10- Bere = adalah anak serta boru dari saudara perempuan kita, dipanggil „Bere“

11- Bere = adalah saudara perempuan dari Amangboru, dipanggil „Bere“

Martarombo:

Martarombo adalah salah satu komunikasi yang efisien dalam menjalin kekerabatan pada orang Batak. Martarombo/Martutur adalah sebagai dasar penentu posisi pada marga lain atau marga yang sama dan boleh dikatakan menjadi suatu tolak ukur bagi prinsip Dalihan Na Tolu, karena Martarombo adalah saling menanyai marga, Bila orang Batak berkenalan sesama orang Batak pertama kali, biasanya mereka saling tanya Marga dan martarombo, untuk dapat menentukan posisi masing-masing.

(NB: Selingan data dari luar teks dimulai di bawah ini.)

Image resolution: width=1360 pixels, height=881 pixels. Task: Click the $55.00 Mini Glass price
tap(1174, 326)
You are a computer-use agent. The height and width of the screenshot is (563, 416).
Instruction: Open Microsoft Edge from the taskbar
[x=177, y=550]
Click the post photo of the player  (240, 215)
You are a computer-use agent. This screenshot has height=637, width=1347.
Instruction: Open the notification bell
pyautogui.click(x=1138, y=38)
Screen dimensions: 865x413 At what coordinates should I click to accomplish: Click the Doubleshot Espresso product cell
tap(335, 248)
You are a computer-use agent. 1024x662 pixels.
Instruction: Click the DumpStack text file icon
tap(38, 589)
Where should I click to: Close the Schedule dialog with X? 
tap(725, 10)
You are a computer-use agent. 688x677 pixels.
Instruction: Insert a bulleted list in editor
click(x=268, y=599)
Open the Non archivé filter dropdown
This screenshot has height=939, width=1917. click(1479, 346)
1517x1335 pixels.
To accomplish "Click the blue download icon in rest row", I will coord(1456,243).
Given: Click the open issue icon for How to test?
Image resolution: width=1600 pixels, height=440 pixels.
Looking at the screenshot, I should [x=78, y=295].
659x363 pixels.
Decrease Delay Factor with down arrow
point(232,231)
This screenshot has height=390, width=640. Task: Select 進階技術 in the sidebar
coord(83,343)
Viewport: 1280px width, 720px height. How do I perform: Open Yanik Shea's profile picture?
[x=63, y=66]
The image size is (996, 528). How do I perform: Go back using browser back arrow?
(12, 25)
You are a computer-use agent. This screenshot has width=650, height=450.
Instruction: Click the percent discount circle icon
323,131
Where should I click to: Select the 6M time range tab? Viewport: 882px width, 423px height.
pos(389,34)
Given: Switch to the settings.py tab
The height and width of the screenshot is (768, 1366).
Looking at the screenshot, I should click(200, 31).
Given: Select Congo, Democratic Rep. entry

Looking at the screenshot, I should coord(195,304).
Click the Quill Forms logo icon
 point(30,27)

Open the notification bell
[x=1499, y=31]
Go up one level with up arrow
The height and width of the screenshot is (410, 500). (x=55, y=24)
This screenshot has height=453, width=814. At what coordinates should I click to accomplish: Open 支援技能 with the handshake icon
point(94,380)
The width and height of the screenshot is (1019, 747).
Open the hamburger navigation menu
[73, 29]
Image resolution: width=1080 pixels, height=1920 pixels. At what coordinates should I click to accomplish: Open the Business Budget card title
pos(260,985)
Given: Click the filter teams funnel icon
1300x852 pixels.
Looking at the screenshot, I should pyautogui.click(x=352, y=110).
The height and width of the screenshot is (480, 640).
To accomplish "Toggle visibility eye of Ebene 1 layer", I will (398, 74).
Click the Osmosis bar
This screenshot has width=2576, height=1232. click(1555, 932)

Apakah mardongan tubu/ dongan sabutuha (semarga), dengan panggilan "ampara" atau "Marhula-hula/ Mora" dengan panggilan "lae/tulang". Dan dengan martarombo juga, seseorang akan mengetahui apakah ia harus memanggil "Namboru" (adik perempuan ayah/bibi), "Amangboru/Makela",(suami dari adik ayah/Om)" Bapatua/ Amanganggi/Amanguda" (abang/adik ayah), "Ito/boto" (kakak/adik), Pariban atau Boru Tulang (putri dari saudara laki laki ibu) yang dapat kita jadikan istri, dst.

Dengan Tarombo atau martutur (Mandailing) suatu nilai budaya yang sangat mendasar dalam melestarikan tradisi, adat dan kekarabatan, berbicara dengan tarombo maka berbicara tentang Marga

Marga adalah kelompok kekerabatan menurut garis keturunan ayah (patrilineal). Sistem kekerabatan patrilineal menentukan garis keturunan selalu dihubungkan dengan anak laki laki. Seorang Batak merasa hidupnya lengkap jika ia telah memiliki anak laki laki yang meneruskan marganya. Sesama satu marga dilarang saling mengawini, dan sesama marga disebut dalam Dalihan Na Tolu disebut Dongan Tubu. Menurut buku "Leluhur Marga Marga Batak", jumlah seluruh Marga Batak kurang lebih sebanyak 416, termasuk marga suku Nias.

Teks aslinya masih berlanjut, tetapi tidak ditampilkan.